Continue the explainer on the SPADE paper and semantic image synthesis, beginning right after its last sentence.

◆ **Quoted passage**
——————

To give motivation for this paper, see the demo released by Nvidia.

What is Semantic Image Synthesis?

It is the opposite of image segmentation. Here we take a segmentation map (seg map)and our aim is to produce a colored picture for that segmentation map. In segmentation tasks, each color value in the seg map corresponds to a particular class.

New things in the paper

SPADE paper introduces a new normalization technique called spatially-adaptive normalization. Earlier models used the seg map only at the input layer but as seg map was only available in one layer the information contained in the seg map washed away in the deeper layers. SPADE solves this problem. In SPADE, we give seg map as input to all the intermediate layers.

How to train the model?

Before getting into the details of the model, I would discuss how models are trained for a task like Semantic Image Synthesis.

The core idea behind the model training is a GAN. Why GAN is needed? Because whenever we want to generate something that looks photorealistic or more technically closer to the output images, we have to use GANs.

So for GAN we need three things 1) Generator 2) Discriminator 3) Loss Function. For the Generator, we need to input some random values. Now you can either take random normal values. But if you want your output image to resemble some other image i.e. take the style of some image and add it your output image, you will also need an image encoder which would provide the mean and variance values for the random Gaussian distribution.

——————

◆ **Data segment**
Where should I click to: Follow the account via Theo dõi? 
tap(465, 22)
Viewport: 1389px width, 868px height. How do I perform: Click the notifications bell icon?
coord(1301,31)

——————

◆ **Reply to the exercise**
For the loss function, we would use the loss function used in pix2pixHD paper with some modifications. Also, I would discuss this technique where we extract features from the VGG model and then compute loss function (perceptual loss).

SPADE

This is the basic block that we would use.

How to resize segmentation map?

Every pixel value in your seg map corresponds to a class and you cannot introduce new pixel values. When we use the defaults in various libraries for resizing, we do some form of interpolation like linear, which can change up the pixel values and result in values that were not there before. To solve this problem, whenever you have to resize your segmentation map use ‘nearest’ as the upsampling or downsampling method.

How we use it? Consider some layer in your model, you want to add the information from the segmentation map to the output of that layer. That will be done using SPADE.

SPADE first resizes your seg map to match the size of the features and then we apply a conv layer to the resized seg map to extract the features. To normalize our feature map, we first normalize our feature map using BatchNorm and then denormalize using the values we get from the seg map.

class SPADE(Module):
    def __init__(self, args, k):
        super().__init__()
        num_filters = args.spade_filter
        kernel_size = args.spade_kernel
        self.conv = spectral_norm(Conv2d(1, num_filters, kernel_size=(kernel_size, kernel_size), padding=1))
        self.conv_gamma = spectral_norm(Conv2d(num_filters, k, kernel_size=(kernel_size, kernel_size), padding=1))
        self.conv_beta = spectral_norm(Conv2d(num_filters, k, kernel_size=(kernel_size, kernel_size), padding=1))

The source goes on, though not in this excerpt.